Patient care at the Infectious Disease Intensive Care Unit. (Illustration photo)
In June 2024, the Department of Infectious Resuscitation, Institute of Clinical Infectious Diseases, 108 Central Military Hospital received a 16-year-old male patient, living in Son La, admitted to the hospital with an infection and acute brain damage, specifically: high fever, coma, quadriplegia, autonomic nervous system disorder.
Brain magnetic resonance imaging showed inflammatory lesions in the thalamus, hippocampus, bilateral cerebral peduncles, and multifocal lesions in the left temporal and parietal regions. Serological results were positive for Japanese encephalitis virus B.
Doctor Nguyen Sy Thau, Department of Infectious Resuscitation, Institute of Clinical Infectious Diseases, 108 Central Military Hospital said that the patient was actively resuscitated and has passed the acute stage. Currently, the patient is conscious and breathing on his own, but still has sequelae of weakness in all four limbs, especially the right side, and is unable to take care of himself.
Japanese encephalitis virus is the leading cause of viral encephalitis in Asia, including Vietnam. The virus was first isolated during a viral encephalitis outbreak in Japan in 1935, hence the name 'Japanese encephalitis virus'.
Most cases of Japanese encephalitis virus infection are asymptomatic or have fever, which resolves spontaneously. Less than 1% develop encephalitis, but the disease is usually severe and has a high mortality rate; among survivors, neurological sequelae are common.
The virus is transmitted through mosquito bites, in Vietnam it is identified as Culex mosquitoes. This is a species of mosquito that often resides in rice fields, especially in seedling fields and spreads widely in the fields, so it is also called field mosquito.

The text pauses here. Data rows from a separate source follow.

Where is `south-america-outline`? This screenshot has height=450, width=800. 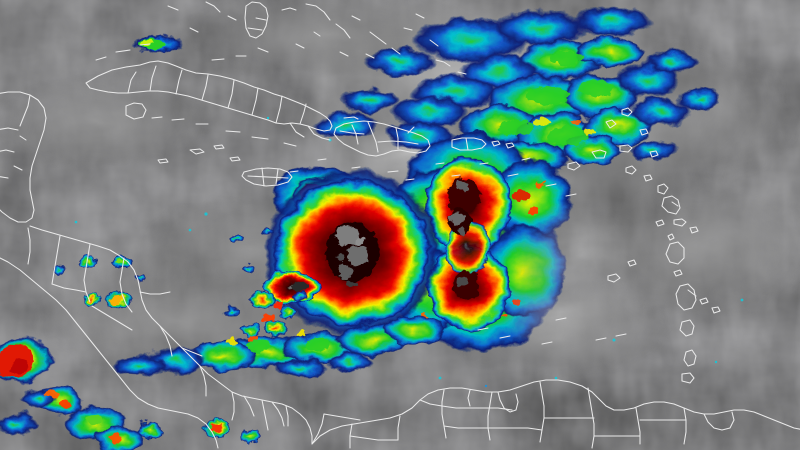 south-america-outline is located at coordinates (556, 414).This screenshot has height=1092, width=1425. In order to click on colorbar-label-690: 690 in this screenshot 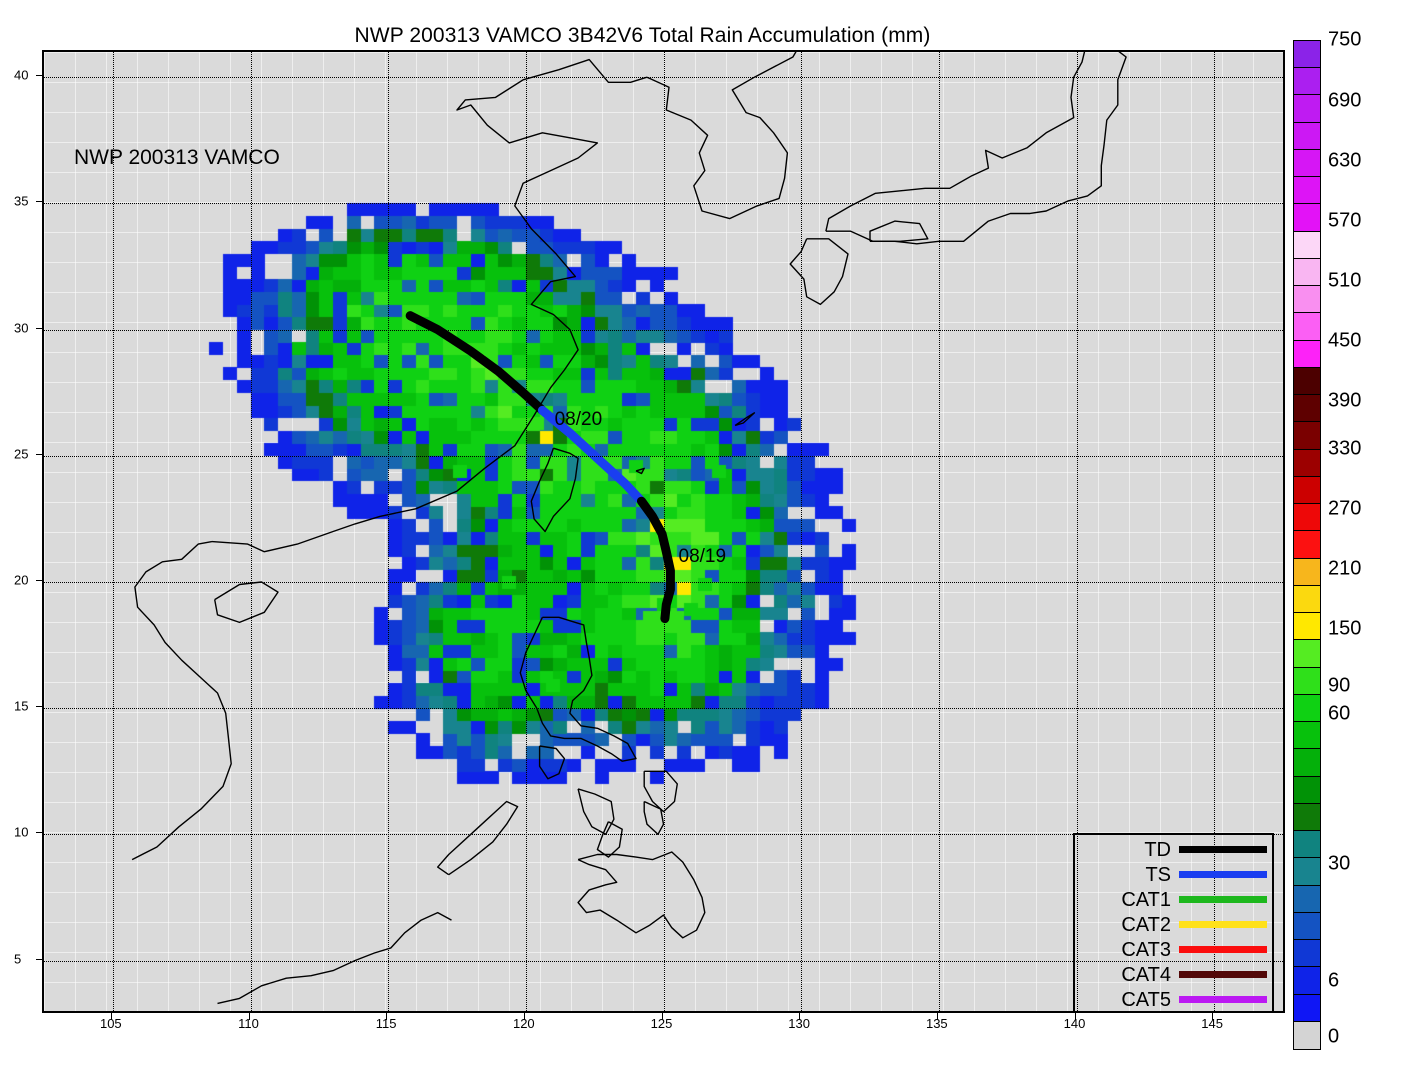, I will do `click(1345, 100)`.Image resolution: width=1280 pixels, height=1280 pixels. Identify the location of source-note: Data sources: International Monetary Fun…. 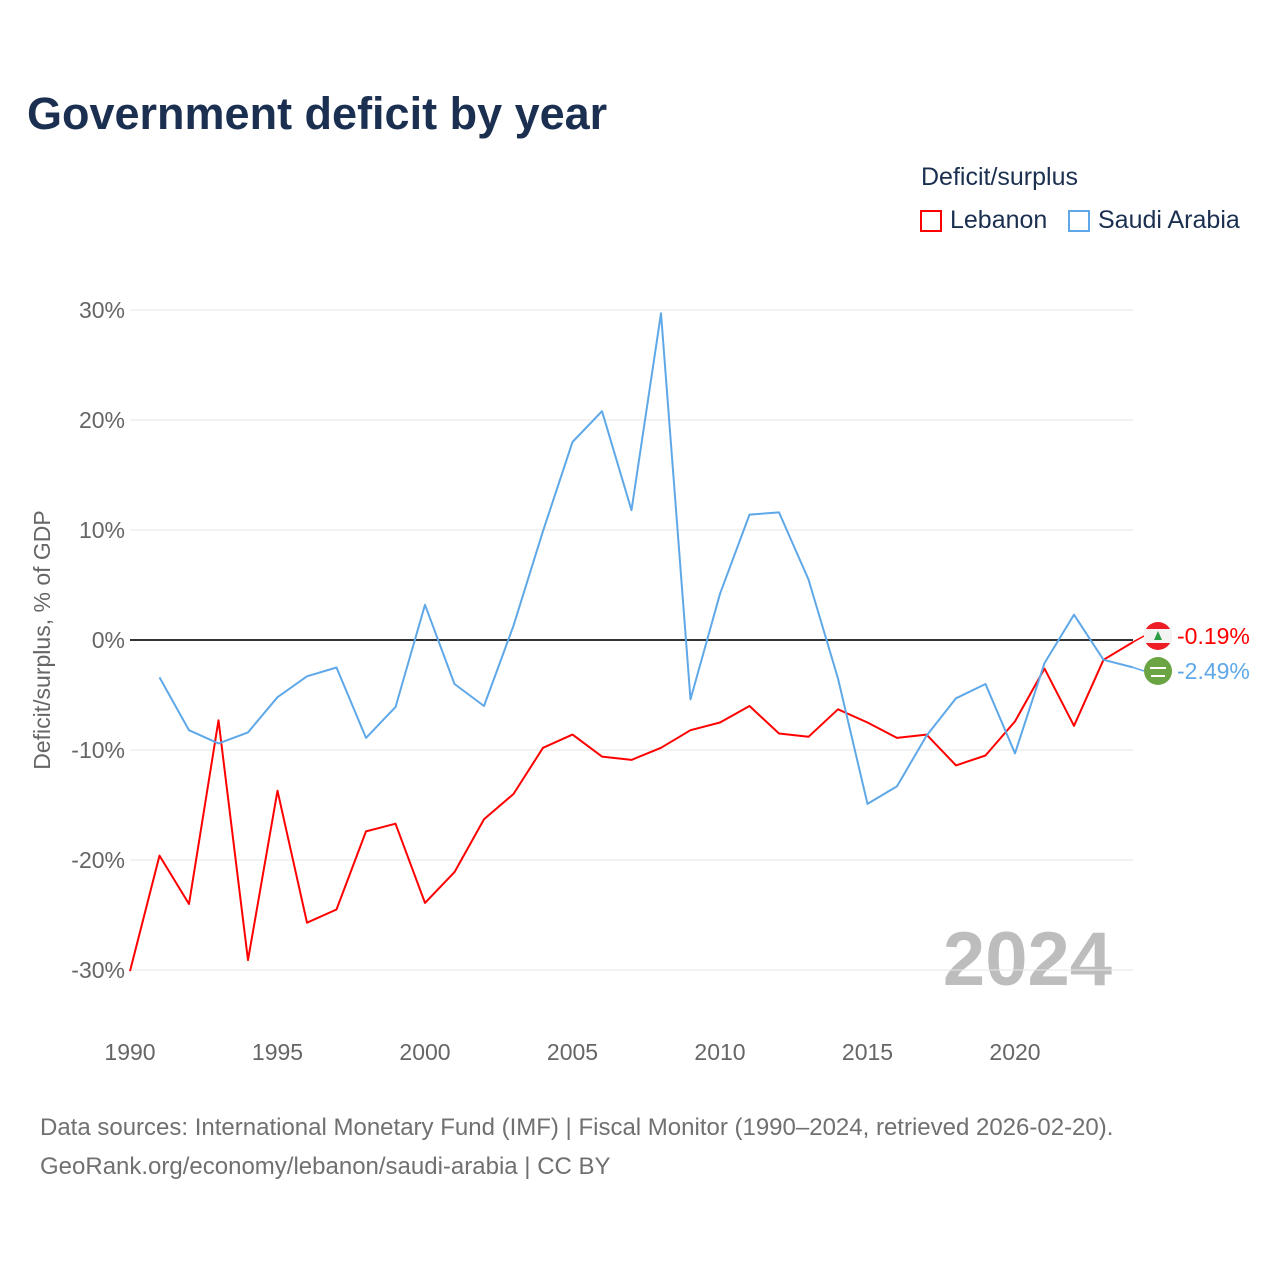
(576, 1147). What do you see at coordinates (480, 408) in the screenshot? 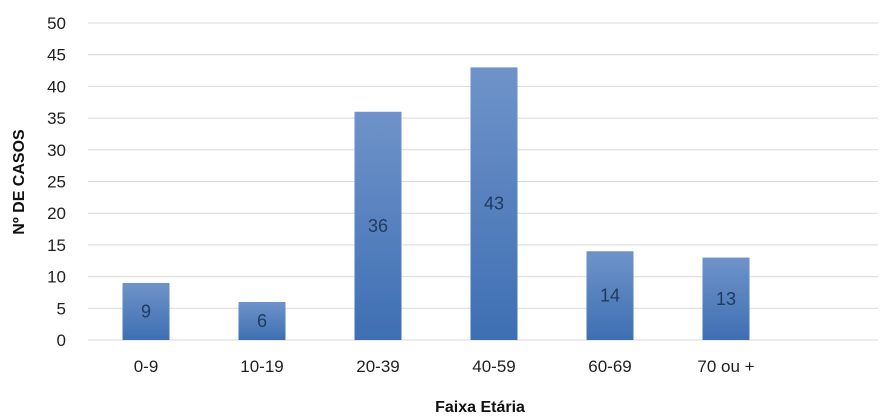
I see `x-axis-title: Faixa Etária` at bounding box center [480, 408].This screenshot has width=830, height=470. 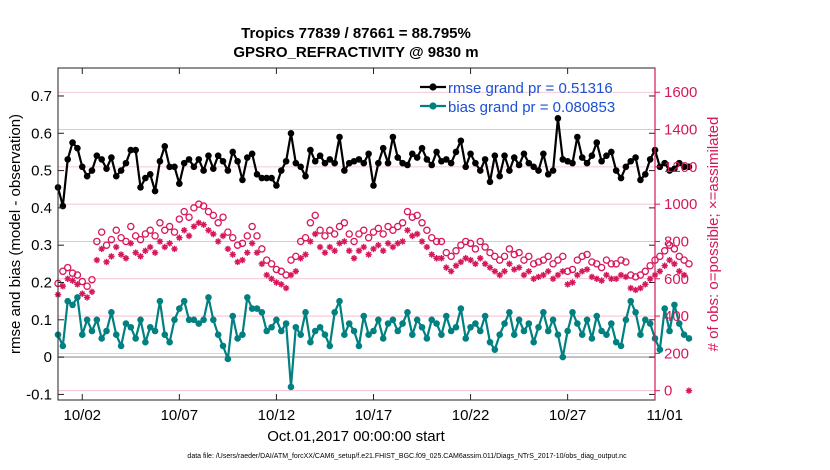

Mosquitoes breed a lot in the hot summer, when there is a lot of rain (May, June, July in the North); mosquitoes often fly out to suck blood from people and animals at dusk. The main hosts of the virus are animals, most importantly birds (moving from the forest to the plains during the fruit season, carrying pathogens from the wild, then infecting domestic pigs), and pigs (about 80% of the pig herd in the epidemic area is infected with the virus).
Humans are the random host and also the final host of the infection chain, because in the human body the virus cannot develop in sufficient numbers to infect mosquitoes, so there is no direct infection from person to person.
In Vietnam, the virus circulates throughout the country, mostly in the northern delta and midland provinces, and can infect all ages, but is most common in children under 15 years old. Preventive measures for Japanese encephalitis virus include avoiding mosquito bites, especially in areas near pig farms, rice fields, at dusk, etc. However, vaccination is the most effective method.
The vaccine has been included in the expanded immunization program in Vietnam since 1977, and by 2014 it had been deployed in all provinces and cities nationwide. After 3 basic injections (completed in about 2 years), booster shots should be given every 3-4 years, recommended until the child is over 15 years old. Parents should take note to have their children fully vaccinated to prevent Japanese encephalitis.